The car was packed. We got up without haste. Orange juice and tea. Downloaded the paper. Defrosted the freezer. Put out the rubbish. Set the burglar alarm and closed the front door. We walked down to the underground car park, where even the sat.nav. had been pre-programmed, and set off in warm 16C but light drizzle. As we drove around the M25 and on to the M20, the temperature registered 18C and the sky brightened. A short stop in Eurotunnel car park for a cup of coffee and a glance at The Sunday Times and we were off at 1.30 pm (UK Time) precisely. After half an hour’s travelling under the sea and putting our watches forward an hour to French time, we drove off the train at 3.00 pm. The temperature had risen again to 21C and the sky was blue with strong sunshine. We had to close the shades on our sunroof. They probably won’t open again until October.

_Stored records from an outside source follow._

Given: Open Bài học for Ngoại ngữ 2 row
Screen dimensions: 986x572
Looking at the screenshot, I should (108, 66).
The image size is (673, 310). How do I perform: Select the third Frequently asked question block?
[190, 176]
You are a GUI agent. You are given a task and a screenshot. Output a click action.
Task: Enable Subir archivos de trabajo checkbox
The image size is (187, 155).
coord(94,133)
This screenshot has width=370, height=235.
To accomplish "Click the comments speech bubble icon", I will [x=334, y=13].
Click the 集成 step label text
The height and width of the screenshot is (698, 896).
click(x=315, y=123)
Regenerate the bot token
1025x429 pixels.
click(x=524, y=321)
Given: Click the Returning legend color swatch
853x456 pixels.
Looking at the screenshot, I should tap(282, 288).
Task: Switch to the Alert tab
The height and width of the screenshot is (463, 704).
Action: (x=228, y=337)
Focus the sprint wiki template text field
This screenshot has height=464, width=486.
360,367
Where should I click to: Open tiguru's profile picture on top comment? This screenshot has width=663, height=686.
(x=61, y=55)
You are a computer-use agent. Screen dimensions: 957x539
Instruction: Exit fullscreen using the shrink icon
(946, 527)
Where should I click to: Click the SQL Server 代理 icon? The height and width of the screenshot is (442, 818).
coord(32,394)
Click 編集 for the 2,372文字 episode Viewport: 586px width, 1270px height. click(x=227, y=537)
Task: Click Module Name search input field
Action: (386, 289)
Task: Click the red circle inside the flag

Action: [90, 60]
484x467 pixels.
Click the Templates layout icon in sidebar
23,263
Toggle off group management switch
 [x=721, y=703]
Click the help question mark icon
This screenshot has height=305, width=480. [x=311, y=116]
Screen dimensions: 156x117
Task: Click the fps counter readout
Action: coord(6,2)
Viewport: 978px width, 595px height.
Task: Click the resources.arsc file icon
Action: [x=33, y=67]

We drove ten minutes to the Holiday Inn, Coquelles. We have stayed there many times before when it was part of the Copthorne-Millenium Hotels Group. New owners have not spoilt it. Our large room was newly refurbished. We had free wi-fi for our laptops and iPads. It has a fantastic quality restaurant with a huge and expensive wine list but we had intended to control our intake on our first night. Pauline had brought a picnic of cold chicken, cold sausages, little tomatoes and radishes. It was wonderful. I watched City beat Chelsea (without Lampard & Terry). We have a long journey ahead tomorrow. Need a good night.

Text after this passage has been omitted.